For a study published in the Journal of the American Academy of Dermatology, Jeffrey F. Scott, MD, and colleagues sought to determine the age-standardized incidence rates, demographic characteristics, survival, and prognostic factors of stage IV MUP and compare them with those of stage IV MKP.
Among nearly 13,000 stage IV MUP cases, the researchers found that the incidence of stage IV MUP increased during the study period, particularly among patients younger than aged 30. In multivariate analyses, age older than 50 and a lack of surgical treatment were negative prognostic factors for stage IV MUP. Relative survival—but not 5-year adjusted disease-specific survival—was higher for stage IV MUP than for MKP.
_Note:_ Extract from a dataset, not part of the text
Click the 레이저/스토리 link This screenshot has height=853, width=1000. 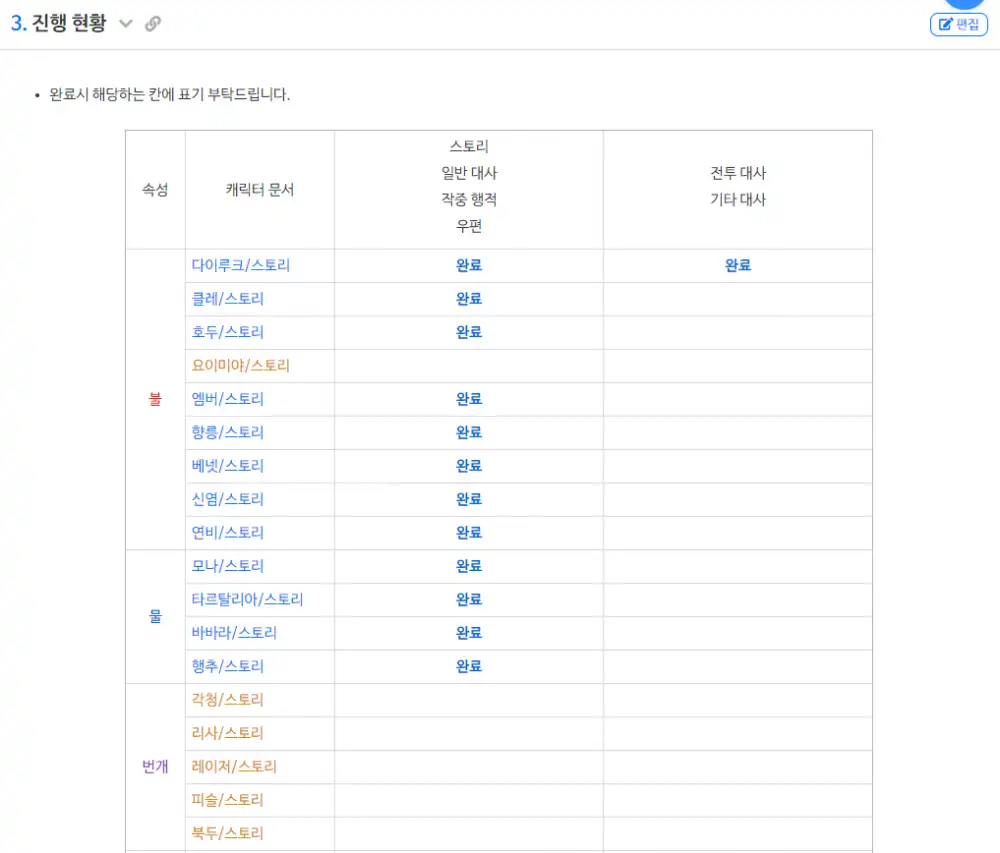point(234,767)
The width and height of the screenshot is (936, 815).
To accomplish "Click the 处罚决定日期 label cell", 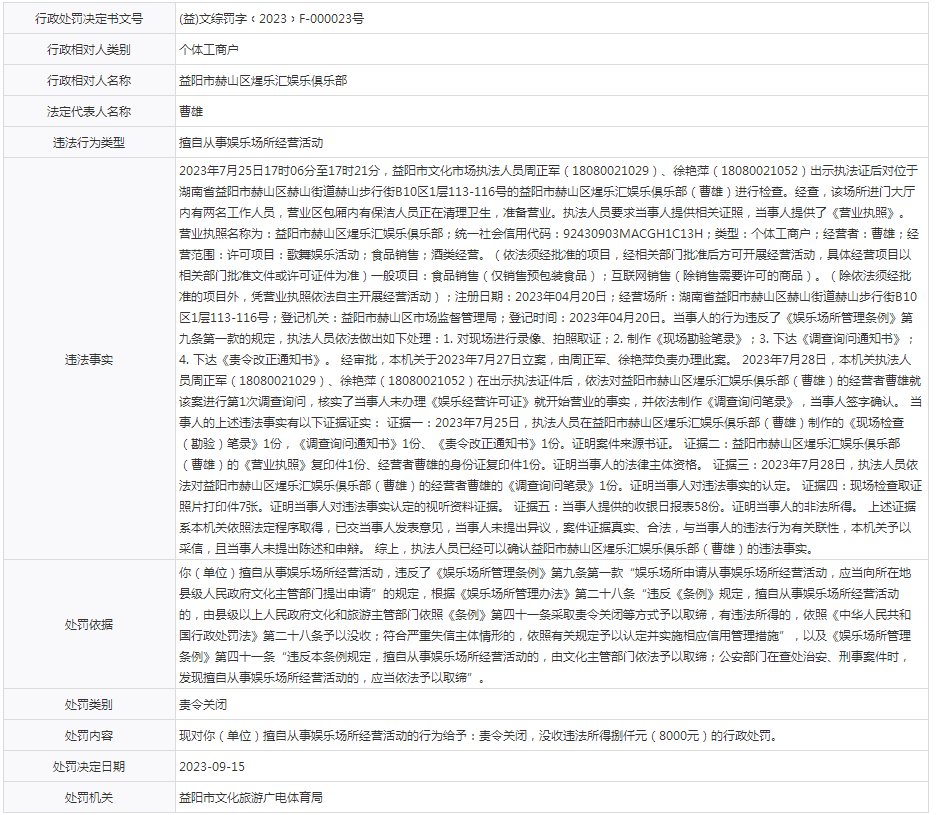I will coord(89,766).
“One major implication of our findings that influences daily practice is that stage IV melanoma patients who present with an unknown primary share similar prognostic factors as those who present with a known primary and should be managed in a similar fashion,” says Dr. Scott. “Interestingly, patients with stage IV MUP were more likely to be offered surgical treatment than those with stage IV MKP.”